Monday, May 4, 2020

The law of necessity

Ely Cathedral and the fens
A new article by John Collins in Past & Present, "The Long Parliament and the Law of Necessity in Seventeenth-Century England", highlights the importance of claims of necessity in the history of environmental law. As necessity is also one of the foundations of much of the law made around historical epidemics, the topic is particularly timely. An excerpt from the article (notes omitted):
Narratives of perpetual necessity aroused concern in the early seventeenth century.
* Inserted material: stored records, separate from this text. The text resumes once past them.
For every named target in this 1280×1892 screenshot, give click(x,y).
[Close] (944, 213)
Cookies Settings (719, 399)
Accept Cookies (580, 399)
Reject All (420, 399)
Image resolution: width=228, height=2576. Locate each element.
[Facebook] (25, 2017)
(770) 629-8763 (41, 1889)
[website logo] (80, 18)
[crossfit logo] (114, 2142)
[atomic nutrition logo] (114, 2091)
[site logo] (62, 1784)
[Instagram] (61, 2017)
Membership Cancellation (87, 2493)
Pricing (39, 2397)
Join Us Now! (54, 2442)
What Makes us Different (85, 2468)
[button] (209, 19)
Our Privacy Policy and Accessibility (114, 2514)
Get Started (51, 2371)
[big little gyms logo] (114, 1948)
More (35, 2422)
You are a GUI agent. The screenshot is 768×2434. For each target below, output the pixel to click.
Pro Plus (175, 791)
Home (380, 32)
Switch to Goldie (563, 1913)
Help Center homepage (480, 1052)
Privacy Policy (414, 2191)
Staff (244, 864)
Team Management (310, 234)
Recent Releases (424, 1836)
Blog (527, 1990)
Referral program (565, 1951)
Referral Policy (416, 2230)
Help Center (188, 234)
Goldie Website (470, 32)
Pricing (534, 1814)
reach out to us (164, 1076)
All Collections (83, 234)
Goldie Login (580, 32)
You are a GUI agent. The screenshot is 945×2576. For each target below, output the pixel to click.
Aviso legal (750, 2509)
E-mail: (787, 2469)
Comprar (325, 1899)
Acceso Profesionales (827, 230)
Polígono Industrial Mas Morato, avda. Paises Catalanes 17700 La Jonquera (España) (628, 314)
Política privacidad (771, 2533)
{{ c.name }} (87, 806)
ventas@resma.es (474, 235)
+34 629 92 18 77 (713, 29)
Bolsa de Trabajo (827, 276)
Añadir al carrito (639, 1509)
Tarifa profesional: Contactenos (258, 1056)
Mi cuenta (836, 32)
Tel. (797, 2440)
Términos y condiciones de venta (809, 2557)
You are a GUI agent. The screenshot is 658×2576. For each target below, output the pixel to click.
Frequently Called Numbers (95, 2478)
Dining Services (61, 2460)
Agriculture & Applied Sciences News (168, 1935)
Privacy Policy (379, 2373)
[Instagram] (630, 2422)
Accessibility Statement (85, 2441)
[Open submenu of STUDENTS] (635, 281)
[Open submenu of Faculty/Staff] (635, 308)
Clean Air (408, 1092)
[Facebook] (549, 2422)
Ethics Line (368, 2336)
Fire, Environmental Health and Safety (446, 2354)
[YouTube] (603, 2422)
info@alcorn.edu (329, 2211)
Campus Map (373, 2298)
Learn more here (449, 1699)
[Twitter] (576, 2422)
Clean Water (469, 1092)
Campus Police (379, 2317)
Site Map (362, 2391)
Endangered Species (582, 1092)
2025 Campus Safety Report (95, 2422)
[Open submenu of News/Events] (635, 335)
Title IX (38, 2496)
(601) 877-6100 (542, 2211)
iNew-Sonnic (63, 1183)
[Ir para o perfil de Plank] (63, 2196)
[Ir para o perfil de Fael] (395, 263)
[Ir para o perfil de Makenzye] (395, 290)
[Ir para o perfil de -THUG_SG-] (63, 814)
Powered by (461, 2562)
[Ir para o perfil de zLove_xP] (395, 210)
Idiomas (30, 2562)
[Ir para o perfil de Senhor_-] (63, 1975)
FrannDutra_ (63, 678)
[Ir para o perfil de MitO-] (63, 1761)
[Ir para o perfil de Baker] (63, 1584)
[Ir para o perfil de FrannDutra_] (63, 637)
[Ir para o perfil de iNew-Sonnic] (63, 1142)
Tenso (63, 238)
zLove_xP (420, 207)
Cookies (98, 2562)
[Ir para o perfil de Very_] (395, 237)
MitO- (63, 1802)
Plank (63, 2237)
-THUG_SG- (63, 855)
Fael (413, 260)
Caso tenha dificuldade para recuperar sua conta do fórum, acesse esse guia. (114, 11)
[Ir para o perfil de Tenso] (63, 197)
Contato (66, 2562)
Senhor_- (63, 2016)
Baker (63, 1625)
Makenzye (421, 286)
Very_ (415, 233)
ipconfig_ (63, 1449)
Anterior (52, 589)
Sir Edward Coke, for example, was worried about the power that the commissioners of sewers possessed over property in the Case of the Isle of Ely of 1609. The famed jurist heard these arguments while he was chief justice of the common pleas, a position he had obtained in 1606. This case was just one of several involving the ambitious undertakers of the English fens who sought, through mechanical improvements, to obtain control over the flood waters that engulfed the low-lying regions around Ely, in order to create productive, and enclosed, farmland. Their pursuits put them squarely at odds with those who wanted to keep the fens as they were so they could continue to enjoy public rights in the marshlands, with inhabitants from surrounding regions who did not want to pay the taxes required for the building of the pumps and dykes, and sometimes with landholders who had parts of their property expropriated so that the dykes could be built.
Legal cases arose over the statutes that authorized the commissioners of sewers. As David Chan Smith has so carefully shown in his recent book on Edward Coke’s jurisprudence, conflicts arose over ‘how taxes should be assessed to pay for sewer works and whether the commissioners had the power to direct the creation of new works’. The particular background to the Ely case involved a group of projectors who, in 1605, were going to drain the fens around Ely and pay for it either through direct or indirect expropriation of lands. While the commissioners of sewers decreed the project legal, the 1607 parliament had refused to sanction it.
In a reversal of previous judgements friendly to the discretionary powers of the commissioners, Coke attempted to bind them through a restrictive definition of necessity. For Coke, the commissioners of sewers could not tax English subjects unless there was an ‘inevitable necessity’ that mandated the construction of dykes, walls or other technologies to defend the land against floodwaters. Innovation was not included in Coke’s narrative of necessity. He only allowed taxation or the expropriation of property for the repair of pre-existing dykes or walls. For Coke, it was only for the sake of a structure that defended the English countryside against inevitable danger — a danger that was not presently visible but would assuredly manifest itself in the future, as the English knew from flood patterns and ocean forces through hundreds of years of experience — that the commissioners of sewers could transform the property of English subjects to achieve the preservation of the commonwealth. If any type of actual innovation was going to be made, the houses of parliament needed to approve it.
In many ways, Coke was an exceptional figure within the English legal community, as those judges who ruled before him on the various statutes of sewers and those who read after him, most notably Robert Callis, did not agree with his restrictive understanding of necessity. For Callis, who gave a reading on Henry VIII’s statute on sewers in 1622 at Gray’s Inn, Coke’s ruling did not fully appreciate the equity embedded in the powers given to the commissioners of sewers. Because their work was of such a ‘great and urgent necessity and use for the good of the whole Commonwealth of the Realm’, the intent ‘maybe extended in exposition beyond the letter of the words’. An equitable reading of the statute allowed judges to ‘inlarge the letter of the Law in the sence of construction, because it tends so much to the advancement of the Commonwealth’. For Callis (who in all likelihood stood to gain from the drainage projects), the soul of the law allowed for new projects even while its strict wording did not. Callis’s reading, at least in 1622, was the legal victor. Stuart lawyers in general allowed a relatively wide latitude when it came to the application of the law of necessity. Utility and improvement, as well as preservation, fitted into their narrative of necessity, which in turn provided those empowered to utilize such narratives a broad remit to generate novel positive laws.